Similarly, I watched hoping that there would be some acknowledgement that Rosa Parks was not the first black person to refuse to give up her seat on the bus. Claudette Colvin refused to give up her seat nine months before Rosa. But Rosa was a more palatable hero. Claudette was 15 – a teenager – and seen as less reliable. She also noted of Rosa Parks: “Her skin texture was the kind that people associate with the middle class… She fit that profile.” (Source.) I’m always a bit bristled when I see a woman written out of history, but again, it was perhaps too much detail for what had to be a very tight episode and cover a lot of ground.

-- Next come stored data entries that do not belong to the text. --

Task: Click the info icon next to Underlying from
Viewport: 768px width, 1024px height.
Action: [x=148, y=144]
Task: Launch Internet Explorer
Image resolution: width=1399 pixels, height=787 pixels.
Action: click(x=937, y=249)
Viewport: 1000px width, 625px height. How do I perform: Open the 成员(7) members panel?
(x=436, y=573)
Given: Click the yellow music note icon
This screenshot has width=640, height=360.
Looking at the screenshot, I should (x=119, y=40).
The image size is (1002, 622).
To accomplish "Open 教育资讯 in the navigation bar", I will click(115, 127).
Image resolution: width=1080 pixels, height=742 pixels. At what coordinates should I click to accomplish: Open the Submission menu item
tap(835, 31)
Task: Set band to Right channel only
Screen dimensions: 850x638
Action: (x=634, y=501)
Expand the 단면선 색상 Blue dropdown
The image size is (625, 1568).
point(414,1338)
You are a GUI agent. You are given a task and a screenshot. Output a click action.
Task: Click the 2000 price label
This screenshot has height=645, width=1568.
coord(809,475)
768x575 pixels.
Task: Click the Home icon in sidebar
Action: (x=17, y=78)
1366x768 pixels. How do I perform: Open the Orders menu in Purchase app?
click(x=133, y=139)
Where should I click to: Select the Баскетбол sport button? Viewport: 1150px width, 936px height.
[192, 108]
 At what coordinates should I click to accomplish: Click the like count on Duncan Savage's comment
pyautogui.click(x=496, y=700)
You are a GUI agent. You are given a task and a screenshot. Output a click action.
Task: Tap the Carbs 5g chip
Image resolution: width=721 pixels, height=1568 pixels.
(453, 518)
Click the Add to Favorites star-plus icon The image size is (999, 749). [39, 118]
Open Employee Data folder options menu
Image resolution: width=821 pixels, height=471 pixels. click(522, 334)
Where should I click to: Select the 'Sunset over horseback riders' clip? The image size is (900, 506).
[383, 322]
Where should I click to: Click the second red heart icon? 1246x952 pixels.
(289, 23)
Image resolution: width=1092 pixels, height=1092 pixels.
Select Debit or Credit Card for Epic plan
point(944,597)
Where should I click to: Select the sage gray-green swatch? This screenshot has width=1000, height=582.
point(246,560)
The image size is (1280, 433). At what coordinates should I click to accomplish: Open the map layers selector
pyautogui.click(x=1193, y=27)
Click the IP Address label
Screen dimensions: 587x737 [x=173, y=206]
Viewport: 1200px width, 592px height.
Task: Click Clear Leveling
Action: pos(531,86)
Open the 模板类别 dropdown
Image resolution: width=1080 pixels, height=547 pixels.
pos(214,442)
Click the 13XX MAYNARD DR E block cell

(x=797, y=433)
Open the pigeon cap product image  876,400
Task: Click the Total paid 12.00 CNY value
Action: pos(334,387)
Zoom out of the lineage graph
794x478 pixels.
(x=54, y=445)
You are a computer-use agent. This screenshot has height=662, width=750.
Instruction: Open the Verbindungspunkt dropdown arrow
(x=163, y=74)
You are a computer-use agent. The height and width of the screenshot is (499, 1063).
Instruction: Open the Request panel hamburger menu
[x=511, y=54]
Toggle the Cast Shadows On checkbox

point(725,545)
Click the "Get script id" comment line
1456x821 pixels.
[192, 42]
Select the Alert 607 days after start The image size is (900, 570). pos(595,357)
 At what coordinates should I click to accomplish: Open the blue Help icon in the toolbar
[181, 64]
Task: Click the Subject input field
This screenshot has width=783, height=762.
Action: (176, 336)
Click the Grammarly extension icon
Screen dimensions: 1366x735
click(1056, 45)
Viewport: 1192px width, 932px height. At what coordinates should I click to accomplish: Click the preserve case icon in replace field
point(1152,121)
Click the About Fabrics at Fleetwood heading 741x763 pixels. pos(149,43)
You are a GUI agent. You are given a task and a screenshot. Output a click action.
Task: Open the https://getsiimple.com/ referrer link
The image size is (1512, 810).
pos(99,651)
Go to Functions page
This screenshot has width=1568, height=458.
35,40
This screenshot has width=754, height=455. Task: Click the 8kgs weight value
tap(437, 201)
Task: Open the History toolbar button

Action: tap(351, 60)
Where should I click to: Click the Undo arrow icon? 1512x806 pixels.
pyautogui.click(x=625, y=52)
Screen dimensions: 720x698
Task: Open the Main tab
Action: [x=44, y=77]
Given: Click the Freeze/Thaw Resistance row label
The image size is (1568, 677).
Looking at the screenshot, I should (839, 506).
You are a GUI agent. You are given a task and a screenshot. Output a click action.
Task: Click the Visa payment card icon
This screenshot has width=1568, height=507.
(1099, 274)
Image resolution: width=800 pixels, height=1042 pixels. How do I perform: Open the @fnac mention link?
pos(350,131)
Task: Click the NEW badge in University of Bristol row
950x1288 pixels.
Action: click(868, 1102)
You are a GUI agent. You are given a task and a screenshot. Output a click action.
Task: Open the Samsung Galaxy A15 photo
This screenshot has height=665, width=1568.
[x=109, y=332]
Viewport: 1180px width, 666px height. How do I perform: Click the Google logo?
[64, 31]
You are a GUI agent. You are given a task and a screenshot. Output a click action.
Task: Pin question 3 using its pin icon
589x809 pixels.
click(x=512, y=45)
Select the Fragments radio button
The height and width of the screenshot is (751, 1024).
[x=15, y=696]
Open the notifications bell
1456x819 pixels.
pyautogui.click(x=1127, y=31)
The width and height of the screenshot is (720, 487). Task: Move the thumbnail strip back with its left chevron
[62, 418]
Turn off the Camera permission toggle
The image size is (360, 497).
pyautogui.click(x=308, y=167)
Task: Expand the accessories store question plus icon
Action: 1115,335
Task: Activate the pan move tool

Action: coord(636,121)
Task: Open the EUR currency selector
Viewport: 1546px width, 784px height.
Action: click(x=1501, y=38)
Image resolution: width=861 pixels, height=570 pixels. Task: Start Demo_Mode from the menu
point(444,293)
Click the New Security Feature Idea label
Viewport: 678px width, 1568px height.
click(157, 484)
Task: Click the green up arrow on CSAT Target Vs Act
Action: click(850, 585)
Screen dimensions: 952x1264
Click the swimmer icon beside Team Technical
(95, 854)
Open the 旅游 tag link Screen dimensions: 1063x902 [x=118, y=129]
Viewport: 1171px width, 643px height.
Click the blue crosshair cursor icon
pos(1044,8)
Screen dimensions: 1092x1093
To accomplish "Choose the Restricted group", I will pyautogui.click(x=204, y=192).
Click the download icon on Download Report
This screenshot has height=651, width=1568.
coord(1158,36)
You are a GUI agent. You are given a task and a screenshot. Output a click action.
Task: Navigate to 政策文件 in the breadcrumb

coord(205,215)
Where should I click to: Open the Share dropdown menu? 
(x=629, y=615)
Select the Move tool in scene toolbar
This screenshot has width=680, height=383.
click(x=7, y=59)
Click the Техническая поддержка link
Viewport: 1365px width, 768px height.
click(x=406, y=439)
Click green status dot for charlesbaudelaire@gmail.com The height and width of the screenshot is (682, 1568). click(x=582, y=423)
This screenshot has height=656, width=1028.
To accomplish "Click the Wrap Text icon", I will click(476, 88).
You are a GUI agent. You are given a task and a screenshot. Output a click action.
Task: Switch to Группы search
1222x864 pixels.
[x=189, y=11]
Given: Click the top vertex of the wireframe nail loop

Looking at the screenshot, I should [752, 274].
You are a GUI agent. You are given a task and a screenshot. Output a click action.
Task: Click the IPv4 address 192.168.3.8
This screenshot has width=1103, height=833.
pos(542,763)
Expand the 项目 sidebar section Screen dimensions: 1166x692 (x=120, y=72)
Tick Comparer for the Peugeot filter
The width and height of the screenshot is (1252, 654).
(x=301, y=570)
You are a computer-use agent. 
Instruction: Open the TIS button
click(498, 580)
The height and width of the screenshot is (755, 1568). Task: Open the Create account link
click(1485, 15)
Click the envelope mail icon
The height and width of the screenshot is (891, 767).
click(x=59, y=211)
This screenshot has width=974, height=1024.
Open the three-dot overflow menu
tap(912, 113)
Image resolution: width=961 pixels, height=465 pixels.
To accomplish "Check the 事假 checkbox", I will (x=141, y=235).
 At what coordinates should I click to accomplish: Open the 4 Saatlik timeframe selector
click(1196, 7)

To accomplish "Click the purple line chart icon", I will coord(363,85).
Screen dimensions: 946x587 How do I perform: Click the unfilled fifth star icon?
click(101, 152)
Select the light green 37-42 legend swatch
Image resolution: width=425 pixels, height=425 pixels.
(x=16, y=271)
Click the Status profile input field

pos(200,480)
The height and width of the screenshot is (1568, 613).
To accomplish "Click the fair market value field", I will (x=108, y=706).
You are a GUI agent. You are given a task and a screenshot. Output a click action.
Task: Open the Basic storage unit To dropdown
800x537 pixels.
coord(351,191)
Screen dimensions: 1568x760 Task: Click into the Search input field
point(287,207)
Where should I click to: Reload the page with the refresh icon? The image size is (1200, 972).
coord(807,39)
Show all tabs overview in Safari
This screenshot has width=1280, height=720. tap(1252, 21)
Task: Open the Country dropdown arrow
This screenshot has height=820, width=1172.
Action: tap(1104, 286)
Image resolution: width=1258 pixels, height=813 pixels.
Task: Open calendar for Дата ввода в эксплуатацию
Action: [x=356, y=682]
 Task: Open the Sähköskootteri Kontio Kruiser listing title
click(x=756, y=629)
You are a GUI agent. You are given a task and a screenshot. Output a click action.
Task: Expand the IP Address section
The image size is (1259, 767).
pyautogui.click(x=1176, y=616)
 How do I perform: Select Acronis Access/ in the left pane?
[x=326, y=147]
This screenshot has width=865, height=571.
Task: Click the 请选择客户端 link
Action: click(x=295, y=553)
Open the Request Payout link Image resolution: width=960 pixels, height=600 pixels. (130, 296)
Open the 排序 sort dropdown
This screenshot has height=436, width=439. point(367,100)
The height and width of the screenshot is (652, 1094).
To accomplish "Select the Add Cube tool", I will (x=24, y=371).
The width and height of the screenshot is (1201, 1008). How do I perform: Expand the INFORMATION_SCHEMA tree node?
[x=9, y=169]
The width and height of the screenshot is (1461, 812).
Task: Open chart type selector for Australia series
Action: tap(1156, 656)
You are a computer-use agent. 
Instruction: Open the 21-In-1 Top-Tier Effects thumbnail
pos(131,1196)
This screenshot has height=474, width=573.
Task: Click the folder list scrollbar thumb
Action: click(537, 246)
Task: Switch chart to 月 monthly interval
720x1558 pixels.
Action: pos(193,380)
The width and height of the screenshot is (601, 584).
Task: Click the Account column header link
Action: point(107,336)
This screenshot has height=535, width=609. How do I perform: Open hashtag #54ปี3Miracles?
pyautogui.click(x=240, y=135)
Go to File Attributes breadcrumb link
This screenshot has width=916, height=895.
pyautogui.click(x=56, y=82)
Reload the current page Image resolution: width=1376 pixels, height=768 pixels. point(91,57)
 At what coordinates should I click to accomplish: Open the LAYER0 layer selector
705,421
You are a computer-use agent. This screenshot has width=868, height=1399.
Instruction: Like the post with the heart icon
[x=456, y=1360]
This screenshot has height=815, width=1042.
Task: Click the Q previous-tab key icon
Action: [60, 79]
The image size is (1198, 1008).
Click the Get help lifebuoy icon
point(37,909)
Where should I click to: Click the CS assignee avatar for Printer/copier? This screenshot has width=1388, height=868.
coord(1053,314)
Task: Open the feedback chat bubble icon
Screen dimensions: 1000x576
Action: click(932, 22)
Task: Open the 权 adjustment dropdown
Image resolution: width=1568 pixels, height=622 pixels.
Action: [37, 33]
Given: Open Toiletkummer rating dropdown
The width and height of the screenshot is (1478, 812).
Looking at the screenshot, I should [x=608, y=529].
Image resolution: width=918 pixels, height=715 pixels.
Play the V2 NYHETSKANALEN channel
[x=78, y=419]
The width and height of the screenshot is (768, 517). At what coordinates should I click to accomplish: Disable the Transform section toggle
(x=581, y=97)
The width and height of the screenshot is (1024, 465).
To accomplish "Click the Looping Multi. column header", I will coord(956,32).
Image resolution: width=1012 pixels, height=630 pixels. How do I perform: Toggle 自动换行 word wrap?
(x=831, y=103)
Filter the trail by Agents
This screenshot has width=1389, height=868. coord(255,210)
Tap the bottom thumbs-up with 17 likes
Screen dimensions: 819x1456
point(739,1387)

We do see Rosa as an activist, though, and that she did not work alone. And I was really glad that Ryan got to play a significant role in standing up against the white supremacist baddie. This was not simply the Doctor acting as a white saviour and co-opting black history. It isn’t even entirely her plan that sets history back on track – all the companions contribute.

That said, the Doctor, Graham, and Yas become a necessary part of history by taking up seats on the bus – an issue that is directly discussed as Yas notes that they must have always had to be there to make this moment in history happen. That is not entirely cool. That is white people (and Yas, who is not white, but is shown to be treated differently to black people on buses) making this moment in black history possible. I… would have preferred if the writers hadn’t gone down that route, or at least made it less explicit.

It is, of course, a familiar Doctor Who trope for the Doctor and her companions to become a part of history and to turn out to have been necessary all along. It’s heavily implied that the Doctor was integral to such moments as Nero’s burning of Rome and the Great Fire of London. But there’s something very different about the morally questionable First Doctor giggling about the fact that he might have had a hand in Rome burning and a modern, progressively framed Doctor inserting herself into recent history that was an important moment of black triumph.

Overall, I do think the episode appropriately centred black characters and people of colour, and Rosa’s moment is appropriately tense and powerful. It would be remiss of me not to note these qualms, but ultimately I’m not in a position to say whether it really marred the episode. It does feel like the most important historical episode I can think of. In the spirit of genuine educational messages that this season seems to be going for, the episode takes an important moment in history that is relevant to our current political climate and, well, educates. Historian, EK, on Twitter was crowing with delight:

https://twitter.com/whatkatie_did/status/1054074210577010688

Children are not only being given an account of an important moment, but shown part of how historians do research, as the Doctor and her companions piece together Rosa Parks’ day from bus time tables and newspapers.

Where the previous two episodes gave us a classic Doctor Who aliens-on-Earth encounter and a dystopic-future encounter, tonight’s episode was a classic Doctor Who historical – mixing history with adventure and a powerful social message.

This season continues to prove its classic credentials while offering something that stretches us and takes the format further. I can’t wait to see what they do next.